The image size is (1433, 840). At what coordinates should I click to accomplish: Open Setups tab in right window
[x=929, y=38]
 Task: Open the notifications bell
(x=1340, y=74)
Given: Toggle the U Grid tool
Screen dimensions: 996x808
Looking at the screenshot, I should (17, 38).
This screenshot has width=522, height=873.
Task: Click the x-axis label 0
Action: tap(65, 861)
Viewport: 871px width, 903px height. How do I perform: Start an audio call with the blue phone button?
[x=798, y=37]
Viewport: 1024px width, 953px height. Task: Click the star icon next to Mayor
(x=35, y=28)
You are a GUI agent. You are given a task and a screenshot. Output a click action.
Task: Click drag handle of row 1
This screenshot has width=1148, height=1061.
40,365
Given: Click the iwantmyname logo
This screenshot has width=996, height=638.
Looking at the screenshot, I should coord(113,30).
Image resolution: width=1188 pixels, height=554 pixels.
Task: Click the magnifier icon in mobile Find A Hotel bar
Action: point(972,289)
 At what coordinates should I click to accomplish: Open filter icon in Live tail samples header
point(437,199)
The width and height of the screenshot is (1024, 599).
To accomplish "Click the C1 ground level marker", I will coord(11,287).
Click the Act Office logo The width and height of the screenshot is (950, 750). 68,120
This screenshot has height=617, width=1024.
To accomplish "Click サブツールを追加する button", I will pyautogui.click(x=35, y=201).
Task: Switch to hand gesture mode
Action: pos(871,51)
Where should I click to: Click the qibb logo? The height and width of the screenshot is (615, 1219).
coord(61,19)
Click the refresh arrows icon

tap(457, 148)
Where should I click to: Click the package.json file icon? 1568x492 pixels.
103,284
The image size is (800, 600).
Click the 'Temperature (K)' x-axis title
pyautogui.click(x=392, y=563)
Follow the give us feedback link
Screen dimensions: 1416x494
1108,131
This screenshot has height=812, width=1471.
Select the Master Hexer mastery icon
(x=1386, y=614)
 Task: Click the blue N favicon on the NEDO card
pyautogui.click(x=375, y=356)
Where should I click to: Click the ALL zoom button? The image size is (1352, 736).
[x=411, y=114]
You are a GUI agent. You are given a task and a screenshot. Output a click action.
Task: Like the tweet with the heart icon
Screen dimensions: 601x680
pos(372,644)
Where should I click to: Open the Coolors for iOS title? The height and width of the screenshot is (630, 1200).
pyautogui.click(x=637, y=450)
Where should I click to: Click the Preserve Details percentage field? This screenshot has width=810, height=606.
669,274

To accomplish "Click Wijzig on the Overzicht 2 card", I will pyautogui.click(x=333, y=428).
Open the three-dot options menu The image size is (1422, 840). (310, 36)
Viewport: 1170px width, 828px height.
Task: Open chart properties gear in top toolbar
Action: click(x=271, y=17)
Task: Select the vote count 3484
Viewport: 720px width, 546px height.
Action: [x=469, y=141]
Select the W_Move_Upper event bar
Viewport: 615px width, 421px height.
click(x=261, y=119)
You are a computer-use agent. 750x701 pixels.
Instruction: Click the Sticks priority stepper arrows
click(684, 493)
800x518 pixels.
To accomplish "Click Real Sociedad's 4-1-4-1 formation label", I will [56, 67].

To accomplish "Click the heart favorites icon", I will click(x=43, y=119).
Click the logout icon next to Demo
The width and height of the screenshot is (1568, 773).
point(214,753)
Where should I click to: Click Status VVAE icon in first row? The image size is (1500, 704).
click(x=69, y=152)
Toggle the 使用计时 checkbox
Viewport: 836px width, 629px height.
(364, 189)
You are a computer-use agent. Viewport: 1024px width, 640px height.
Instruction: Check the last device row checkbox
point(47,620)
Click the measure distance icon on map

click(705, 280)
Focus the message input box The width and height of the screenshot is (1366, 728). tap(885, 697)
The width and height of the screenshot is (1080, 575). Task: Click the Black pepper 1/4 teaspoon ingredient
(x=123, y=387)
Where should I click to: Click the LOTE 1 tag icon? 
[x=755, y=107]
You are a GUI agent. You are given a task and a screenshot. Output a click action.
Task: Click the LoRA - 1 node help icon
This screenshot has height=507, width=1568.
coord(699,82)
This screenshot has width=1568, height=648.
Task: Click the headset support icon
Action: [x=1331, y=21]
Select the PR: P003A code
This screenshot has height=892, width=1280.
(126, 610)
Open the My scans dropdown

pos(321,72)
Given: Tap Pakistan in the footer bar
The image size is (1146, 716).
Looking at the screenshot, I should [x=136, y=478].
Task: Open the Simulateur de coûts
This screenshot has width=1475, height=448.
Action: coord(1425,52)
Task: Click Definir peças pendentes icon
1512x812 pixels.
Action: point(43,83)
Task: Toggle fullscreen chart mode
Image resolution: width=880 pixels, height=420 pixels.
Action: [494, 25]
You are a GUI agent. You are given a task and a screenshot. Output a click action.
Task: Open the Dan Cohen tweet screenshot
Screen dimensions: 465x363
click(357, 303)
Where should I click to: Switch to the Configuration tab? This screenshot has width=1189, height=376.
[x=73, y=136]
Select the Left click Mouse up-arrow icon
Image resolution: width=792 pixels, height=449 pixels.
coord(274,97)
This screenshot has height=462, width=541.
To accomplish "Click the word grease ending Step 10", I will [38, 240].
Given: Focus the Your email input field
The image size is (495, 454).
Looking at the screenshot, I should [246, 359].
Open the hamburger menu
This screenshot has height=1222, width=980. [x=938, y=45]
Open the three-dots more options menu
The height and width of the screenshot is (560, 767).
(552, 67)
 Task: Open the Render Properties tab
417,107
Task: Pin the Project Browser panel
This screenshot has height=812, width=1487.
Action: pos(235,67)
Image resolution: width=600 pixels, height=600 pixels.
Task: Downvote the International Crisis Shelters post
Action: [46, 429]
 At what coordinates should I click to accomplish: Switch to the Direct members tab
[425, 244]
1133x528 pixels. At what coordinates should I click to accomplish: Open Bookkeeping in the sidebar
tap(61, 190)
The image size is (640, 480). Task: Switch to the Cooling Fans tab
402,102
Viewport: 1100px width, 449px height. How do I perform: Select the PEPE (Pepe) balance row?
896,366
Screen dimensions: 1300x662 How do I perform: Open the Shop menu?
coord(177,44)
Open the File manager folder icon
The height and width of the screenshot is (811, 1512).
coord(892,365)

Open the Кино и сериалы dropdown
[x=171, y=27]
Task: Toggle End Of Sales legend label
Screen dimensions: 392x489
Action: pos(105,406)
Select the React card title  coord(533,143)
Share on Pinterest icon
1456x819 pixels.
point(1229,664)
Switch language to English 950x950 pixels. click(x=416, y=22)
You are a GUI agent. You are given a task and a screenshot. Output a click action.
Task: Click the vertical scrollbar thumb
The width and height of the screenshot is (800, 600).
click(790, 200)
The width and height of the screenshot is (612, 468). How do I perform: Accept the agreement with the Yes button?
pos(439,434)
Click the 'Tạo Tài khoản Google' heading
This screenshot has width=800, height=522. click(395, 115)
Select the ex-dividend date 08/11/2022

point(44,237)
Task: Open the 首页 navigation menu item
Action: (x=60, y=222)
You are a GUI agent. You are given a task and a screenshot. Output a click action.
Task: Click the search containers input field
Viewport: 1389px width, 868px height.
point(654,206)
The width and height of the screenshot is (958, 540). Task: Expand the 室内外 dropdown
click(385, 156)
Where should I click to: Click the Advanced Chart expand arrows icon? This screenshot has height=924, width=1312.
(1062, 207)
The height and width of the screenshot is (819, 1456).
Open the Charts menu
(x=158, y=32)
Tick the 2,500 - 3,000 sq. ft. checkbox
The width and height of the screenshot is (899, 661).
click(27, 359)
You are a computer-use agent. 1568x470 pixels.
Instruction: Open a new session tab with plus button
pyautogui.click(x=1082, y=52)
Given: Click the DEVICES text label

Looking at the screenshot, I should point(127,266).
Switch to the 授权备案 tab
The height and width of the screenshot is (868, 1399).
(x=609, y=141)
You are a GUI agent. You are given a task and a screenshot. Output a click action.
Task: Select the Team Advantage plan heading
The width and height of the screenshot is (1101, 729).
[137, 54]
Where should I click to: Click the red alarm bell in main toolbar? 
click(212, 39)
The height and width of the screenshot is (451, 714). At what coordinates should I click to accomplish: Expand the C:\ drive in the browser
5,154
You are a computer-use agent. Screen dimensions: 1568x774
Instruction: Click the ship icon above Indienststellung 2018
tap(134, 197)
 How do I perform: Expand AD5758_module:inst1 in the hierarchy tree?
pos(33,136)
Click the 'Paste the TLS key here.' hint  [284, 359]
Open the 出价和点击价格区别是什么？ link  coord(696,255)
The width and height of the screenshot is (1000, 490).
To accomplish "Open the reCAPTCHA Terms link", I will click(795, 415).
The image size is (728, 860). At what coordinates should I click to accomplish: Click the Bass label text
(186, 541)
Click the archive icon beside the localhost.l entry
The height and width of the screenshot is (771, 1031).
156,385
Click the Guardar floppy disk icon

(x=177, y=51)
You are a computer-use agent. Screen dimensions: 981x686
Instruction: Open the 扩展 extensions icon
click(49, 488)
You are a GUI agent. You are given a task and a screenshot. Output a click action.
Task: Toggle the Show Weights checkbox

____________

Return every line of the rows above that contains the string "tweet".

**Result:**
Task: Like the tweet with the heart icon
Task: Open the Dan Cohen tweet screenshot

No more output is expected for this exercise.